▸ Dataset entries
· · · ·
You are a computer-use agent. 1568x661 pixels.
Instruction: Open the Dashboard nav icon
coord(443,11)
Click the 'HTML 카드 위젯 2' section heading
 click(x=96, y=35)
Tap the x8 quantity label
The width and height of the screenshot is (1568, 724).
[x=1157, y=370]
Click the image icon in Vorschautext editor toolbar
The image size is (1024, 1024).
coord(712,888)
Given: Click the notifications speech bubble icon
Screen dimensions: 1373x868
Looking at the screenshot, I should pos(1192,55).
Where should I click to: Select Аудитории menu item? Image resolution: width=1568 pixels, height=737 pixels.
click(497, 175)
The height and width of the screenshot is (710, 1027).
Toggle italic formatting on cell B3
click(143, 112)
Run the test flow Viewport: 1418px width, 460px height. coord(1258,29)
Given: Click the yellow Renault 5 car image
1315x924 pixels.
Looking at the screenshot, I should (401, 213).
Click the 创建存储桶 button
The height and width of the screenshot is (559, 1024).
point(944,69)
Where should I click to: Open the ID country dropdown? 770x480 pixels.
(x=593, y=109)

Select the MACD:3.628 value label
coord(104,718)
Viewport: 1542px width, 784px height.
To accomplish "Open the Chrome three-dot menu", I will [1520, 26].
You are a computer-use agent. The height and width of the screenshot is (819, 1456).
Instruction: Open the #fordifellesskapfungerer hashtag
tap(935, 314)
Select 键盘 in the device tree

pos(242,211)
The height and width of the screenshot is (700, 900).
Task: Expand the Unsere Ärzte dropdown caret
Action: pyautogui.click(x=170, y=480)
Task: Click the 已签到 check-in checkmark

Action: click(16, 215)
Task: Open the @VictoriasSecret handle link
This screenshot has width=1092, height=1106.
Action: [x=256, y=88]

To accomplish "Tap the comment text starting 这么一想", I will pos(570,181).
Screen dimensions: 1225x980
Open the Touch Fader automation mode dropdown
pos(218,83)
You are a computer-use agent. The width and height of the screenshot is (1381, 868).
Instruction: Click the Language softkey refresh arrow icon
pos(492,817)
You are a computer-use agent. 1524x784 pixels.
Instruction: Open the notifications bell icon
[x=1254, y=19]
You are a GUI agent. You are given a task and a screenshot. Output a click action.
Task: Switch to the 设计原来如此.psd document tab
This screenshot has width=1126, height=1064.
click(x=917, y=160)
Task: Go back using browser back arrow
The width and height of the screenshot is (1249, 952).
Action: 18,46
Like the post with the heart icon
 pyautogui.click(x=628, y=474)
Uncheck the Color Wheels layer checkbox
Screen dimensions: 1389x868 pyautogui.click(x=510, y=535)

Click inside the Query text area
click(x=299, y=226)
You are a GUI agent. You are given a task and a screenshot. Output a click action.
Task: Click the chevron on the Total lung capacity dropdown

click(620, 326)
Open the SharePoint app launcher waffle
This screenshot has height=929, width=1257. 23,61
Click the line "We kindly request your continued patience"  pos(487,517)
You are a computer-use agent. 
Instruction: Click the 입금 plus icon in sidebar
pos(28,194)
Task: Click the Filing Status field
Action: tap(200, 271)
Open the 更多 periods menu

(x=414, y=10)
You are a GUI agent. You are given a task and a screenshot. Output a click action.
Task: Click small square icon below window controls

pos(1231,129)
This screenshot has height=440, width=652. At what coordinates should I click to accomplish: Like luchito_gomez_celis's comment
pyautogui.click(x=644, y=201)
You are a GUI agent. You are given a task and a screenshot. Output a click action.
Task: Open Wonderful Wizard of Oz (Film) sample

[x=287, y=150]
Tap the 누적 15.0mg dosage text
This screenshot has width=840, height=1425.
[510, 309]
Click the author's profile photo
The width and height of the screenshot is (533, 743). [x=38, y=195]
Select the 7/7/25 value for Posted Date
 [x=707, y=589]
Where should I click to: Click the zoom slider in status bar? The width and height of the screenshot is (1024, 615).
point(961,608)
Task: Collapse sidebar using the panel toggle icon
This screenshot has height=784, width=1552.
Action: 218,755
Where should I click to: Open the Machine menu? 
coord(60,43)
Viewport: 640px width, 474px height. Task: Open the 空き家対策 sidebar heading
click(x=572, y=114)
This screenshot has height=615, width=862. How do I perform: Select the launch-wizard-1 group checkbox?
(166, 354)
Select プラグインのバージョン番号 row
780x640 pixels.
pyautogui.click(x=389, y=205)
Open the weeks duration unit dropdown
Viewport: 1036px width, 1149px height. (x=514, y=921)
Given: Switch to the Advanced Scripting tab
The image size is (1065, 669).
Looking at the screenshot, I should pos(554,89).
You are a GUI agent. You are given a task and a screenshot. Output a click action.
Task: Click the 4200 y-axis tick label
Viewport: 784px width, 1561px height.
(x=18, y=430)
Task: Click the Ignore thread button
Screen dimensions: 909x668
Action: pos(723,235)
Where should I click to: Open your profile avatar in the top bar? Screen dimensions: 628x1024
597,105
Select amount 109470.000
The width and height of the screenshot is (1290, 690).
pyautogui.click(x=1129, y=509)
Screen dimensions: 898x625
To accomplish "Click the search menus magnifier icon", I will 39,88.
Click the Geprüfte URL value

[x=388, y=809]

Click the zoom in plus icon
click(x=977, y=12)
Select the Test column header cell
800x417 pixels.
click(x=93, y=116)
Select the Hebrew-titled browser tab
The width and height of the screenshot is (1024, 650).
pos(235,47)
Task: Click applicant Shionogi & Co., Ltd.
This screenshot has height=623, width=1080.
· · · ·
▸ PROBLEM TO SOLVE
In full and without alteration, copy the entries.

▸ FINISHED EXERCISE
You are a computer-use agent. 1568x661 pixels.
Instruction: Open the Dashboard nav icon
coord(443,11)
Click the 'HTML 카드 위젯 2' section heading
 click(x=96, y=35)
Tap the x8 quantity label
The width and height of the screenshot is (1568, 724).
[x=1157, y=370]
Click the image icon in Vorschautext editor toolbar
The image size is (1024, 1024).
coord(712,888)
Given: Click the notifications speech bubble icon
Screen dimensions: 1373x868
Looking at the screenshot, I should pos(1192,55).
Where should I click to: Select Аудитории menu item? Image resolution: width=1568 pixels, height=737 pixels.
click(497, 175)
The height and width of the screenshot is (710, 1027).
Toggle italic formatting on cell B3
click(143, 112)
Run the test flow Viewport: 1418px width, 460px height. coord(1258,29)
Given: Click the yellow Renault 5 car image
1315x924 pixels.
Looking at the screenshot, I should (401, 213).
Click the 创建存储桶 button
The height and width of the screenshot is (559, 1024).
point(944,69)
Where should I click to: Open the ID country dropdown? 770x480 pixels.
(x=593, y=109)

Select the MACD:3.628 value label
coord(104,718)
Viewport: 1542px width, 784px height.
To accomplish "Open the Chrome three-dot menu", I will [1520, 26].
You are a computer-use agent. The height and width of the screenshot is (819, 1456).
Instruction: Open the #fordifellesskapfungerer hashtag
tap(935, 314)
Select 键盘 in the device tree

pos(242,211)
The height and width of the screenshot is (700, 900).
Task: Expand the Unsere Ärzte dropdown caret
Action: pyautogui.click(x=170, y=480)
Task: Click the 已签到 check-in checkmark

Action: click(16, 215)
Task: Open the @VictoriasSecret handle link
This screenshot has width=1092, height=1106.
Action: [x=256, y=88]

To accomplish "Tap the comment text starting 这么一想", I will pos(570,181).
Screen dimensions: 1225x980
Open the Touch Fader automation mode dropdown
pos(218,83)
You are a computer-use agent. The width and height of the screenshot is (1381, 868).
Instruction: Click the Language softkey refresh arrow icon
pos(492,817)
You are a computer-use agent. 1524x784 pixels.
Instruction: Open the notifications bell icon
[x=1254, y=19]
You are a GUI agent. You are given a task and a screenshot. Output a click action.
Task: Switch to the 设计原来如此.psd document tab
This screenshot has width=1126, height=1064.
click(x=917, y=160)
Task: Go back using browser back arrow
The width and height of the screenshot is (1249, 952).
Action: 18,46
Like the post with the heart icon
 pyautogui.click(x=628, y=474)
Uncheck the Color Wheels layer checkbox
Screen dimensions: 1389x868 pyautogui.click(x=510, y=535)

Click inside the Query text area
click(x=299, y=226)
You are a GUI agent. You are given a task and a screenshot. Output a click action.
Task: Click the chevron on the Total lung capacity dropdown

click(620, 326)
Open the SharePoint app launcher waffle
This screenshot has height=929, width=1257. 23,61
Click the line "We kindly request your continued patience"  pos(487,517)
You are a computer-use agent. 
Instruction: Click the 입금 plus icon in sidebar
pos(28,194)
Task: Click the Filing Status field
Action: tap(200, 271)
Open the 更多 periods menu

(x=414, y=10)
You are a GUI agent. You are given a task and a screenshot. Output a click action.
Task: Click small square icon below window controls

pos(1231,129)
This screenshot has height=440, width=652. At what coordinates should I click to accomplish: Like luchito_gomez_celis's comment
pyautogui.click(x=644, y=201)
You are a GUI agent. You are given a task and a screenshot. Output a click action.
Task: Open Wonderful Wizard of Oz (Film) sample

[x=287, y=150]
Tap the 누적 15.0mg dosage text
This screenshot has width=840, height=1425.
[510, 309]
Click the author's profile photo
The width and height of the screenshot is (533, 743). [x=38, y=195]
Select the 7/7/25 value for Posted Date
 [x=707, y=589]
Where should I click to: Click the zoom slider in status bar? The width and height of the screenshot is (1024, 615).
point(961,608)
Task: Collapse sidebar using the panel toggle icon
This screenshot has height=784, width=1552.
Action: 218,755
Where should I click to: Open the Machine menu? 
coord(60,43)
Viewport: 640px width, 474px height. Task: Open the 空き家対策 sidebar heading
click(x=572, y=114)
This screenshot has height=615, width=862. How do I perform: Select the launch-wizard-1 group checkbox?
(166, 354)
Select プラグインのバージョン番号 row
780x640 pixels.
pyautogui.click(x=389, y=205)
Open the weeks duration unit dropdown
Viewport: 1036px width, 1149px height. (x=514, y=921)
Given: Switch to the Advanced Scripting tab
The image size is (1065, 669).
Looking at the screenshot, I should pos(554,89).
You are a GUI agent. You are given a task and a screenshot. Output a click action.
Task: Click the 4200 y-axis tick label
Viewport: 784px width, 1561px height.
(x=18, y=430)
Task: Click the Ignore thread button
Screen dimensions: 909x668
Action: pos(723,235)
Where should I click to: Open your profile avatar in the top bar? Screen dimensions: 628x1024
597,105
Select amount 109470.000
The width and height of the screenshot is (1290, 690).
pyautogui.click(x=1129, y=509)
Screen dimensions: 898x625
To accomplish "Click the search menus magnifier icon", I will 39,88.
Click the Geprüfte URL value

[x=388, y=809]

Click the zoom in plus icon
click(x=977, y=12)
Select the Test column header cell
800x417 pixels.
click(x=93, y=116)
Select the Hebrew-titled browser tab
The width and height of the screenshot is (1024, 650).
pos(235,47)
Task: Click applicant Shionogi & Co., Ltd.
This screenshot has height=623, width=1080.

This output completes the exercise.